Les historiens, et plus généralement les citoyens critiques, avaient salué la première prise de position du président Hollande, concernant le 17 octobre 1961, tout en regrettant qu'il n'emploie pas le terme adéquat pour qualifier ce massacre, un "crime d'État". Mais cela avait été un premier pas. Pourquoi faut‑il que le même gouvernement rende hommage à celui qui est, pour les peuples du Viêtnam (naguère d'Indochine) et d'Algérie, le symbole des pires exactions ? Car il n'y a eu qu'un seul Bigeard, celui qui mena de gaieté de cœur les guerres coloniales, les pires, « de la jungle indochinoise aux djebels algériens », comme il est écrit sur le site du ministère de la Défense.
Alors, oui, nous considérons que cet hommage officiel est un défi à l'amitié franco‑vietnamienne et franco‑algérienne. Nous qui connaissons bien l'opinion algérienne, nous savons bien que pour des milliers de familles, pour les vétérans, pour les enfants des torturés, le nom de Bigeard provoque aujourd'hui encore effroi et dégoût, en Algérie. L'hommage de la France officielle est un affront à ces gens‑là, en même temps qu'un déni d'Histoire.
Est‑ce que tous les Français ont conscience des actes tortionnaires horribles qu'a commis Bigeard en Algérie ?
J'aimerais tant pouvoir vous répondre « oui !» Mais, hélas, il y a encore en France des groupes de pression mémoriels qui exaltent sans honte le « bon temps des colonies », qui s'extasient devant les kilomètres de routes que « nous leur avons construites », sur les hôpitaux, les écoles, etc. Une partie de la presse, certains intellectuels reprennent cette litanie. Et il faut bien dire que, face à ce concert, les journalistes, les intellectuels, les historiens critiques ont du mal à faire entendre leur voix.
Si l'on reprend le "cas Bigeard", on doit bien constater que, hors une partie de la presse de gauche et, bien sûr, les réseaux sociaux, la protestation a été étouffée. Où sont‑ils, les intellectuels médiatiques qui, par ailleurs, s'émeuvent dès qu'il s'agit d'autres causes ? Où sont‑elles, les émissions de télévision où des historiens d'opinions diverses pourraient venir débattre du vrai bilan du colonialisme ? La méconnaissance du grand public n'est pas le fruit du hasard : elle a été voulue, construite même, par l'idéologie dominante.
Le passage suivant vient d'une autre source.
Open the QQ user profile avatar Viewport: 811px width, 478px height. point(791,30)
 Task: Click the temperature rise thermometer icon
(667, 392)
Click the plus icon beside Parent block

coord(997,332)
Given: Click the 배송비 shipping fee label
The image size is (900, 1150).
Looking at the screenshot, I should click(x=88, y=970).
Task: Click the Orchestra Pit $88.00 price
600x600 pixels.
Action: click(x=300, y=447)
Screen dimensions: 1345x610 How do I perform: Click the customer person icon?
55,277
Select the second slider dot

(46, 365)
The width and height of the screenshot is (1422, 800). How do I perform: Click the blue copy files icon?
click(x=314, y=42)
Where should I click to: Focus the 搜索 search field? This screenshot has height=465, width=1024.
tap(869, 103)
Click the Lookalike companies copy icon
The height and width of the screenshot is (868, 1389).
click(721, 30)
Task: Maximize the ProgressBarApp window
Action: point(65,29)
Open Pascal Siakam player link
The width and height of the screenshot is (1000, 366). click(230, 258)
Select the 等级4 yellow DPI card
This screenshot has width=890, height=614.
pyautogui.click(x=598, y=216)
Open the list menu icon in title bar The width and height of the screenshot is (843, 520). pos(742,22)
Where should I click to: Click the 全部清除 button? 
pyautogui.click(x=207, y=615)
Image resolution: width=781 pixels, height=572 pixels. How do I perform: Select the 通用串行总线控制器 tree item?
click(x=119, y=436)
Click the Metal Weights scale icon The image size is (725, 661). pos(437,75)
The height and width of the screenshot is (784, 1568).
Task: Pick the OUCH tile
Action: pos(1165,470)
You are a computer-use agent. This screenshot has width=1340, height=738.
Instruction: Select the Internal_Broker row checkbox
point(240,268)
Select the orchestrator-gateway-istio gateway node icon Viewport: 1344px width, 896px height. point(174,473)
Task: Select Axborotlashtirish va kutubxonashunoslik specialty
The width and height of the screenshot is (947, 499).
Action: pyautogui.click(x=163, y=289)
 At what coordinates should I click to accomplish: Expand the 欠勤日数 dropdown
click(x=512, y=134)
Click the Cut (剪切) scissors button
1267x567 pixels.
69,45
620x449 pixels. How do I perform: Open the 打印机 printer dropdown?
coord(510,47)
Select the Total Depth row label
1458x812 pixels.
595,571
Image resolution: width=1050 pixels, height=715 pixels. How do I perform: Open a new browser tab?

L’ancien ministre français de la Défense, Gérard Longuet, a fait un geste de déshonneur envers la mémoire des Algériens. L’actuel ministre français de la défense bafoue à nouveau les sentiments des Algériens en rendant un hommage officiel à Bigeard…
Longuet vieillit mal ! Ou plutôt, il revient à ses premières amours : militant des groupes d'extrême‑droite. Quand il était étudiant, il a participé à la véritable infection que constituent l'exaltation du colonialisme et le racisme dans la société française. Son "bras d'honneur" est en fait son déshonneur, ainsi que celui de tous ceux qui n'ont pas eu le courage de le dénoncer. Quant à Jean‑Yves Le Drian, qui s'est tu devant ce geste, on apprend par la presse qu'il a milité naguère à la Jeunesse ouvrière chrétienne. Je peux lui suggérer de regarder de près l'Histoire de cette organisation, qui figura naguère au premier rang des luttes contre la guerre ignoble d'Algérie. S'il le souhaite, puisqu'il est agrégé d'histoire, je suis prêt à entamer avec lui le débat historique sur le vrai comportement de Bigeard en Indochine et en Algérie.
Pouvez-vous nous éclairer davantage sur la pétition que vous avez lancée contre l’hommage à Bigeard ?
Elle est la seconde du genre. Déjà, Longuet avait envisagé le transfert des cendres de Bigeard aux Invalides. Une première pétition protestataire avait recueilli plus de 10 000 signatures, dont celles de M. Raymond Aubrac, Mme de Bollardière, la quasi‑totalité des historiens qui travaillent sur le colonialisme, les dirigeants du PCF, du Parti de gauche, d'Europe-écologie les verts, du NPA, etc. Nous pensions que l'arrivée de la gauche au pouvoir enterrerait définitivement ce triste projet. Il n'a été que reporté ! Ce qui montre que, dans ce domaine comme en d'autres, la différence entre la droite et une certaine gauche est parfois bien floue. Nous ne nous sommes pas découragés et avons lancé cette seconde pétition : nous reconnaissons à la famille de Bigeard et aux anciens d'Indochine le droit et le devoir même d'honorer leurs morts. Mais nous récusons catégoriquement tout hommage officiel, toute présence d'un représentant de la République.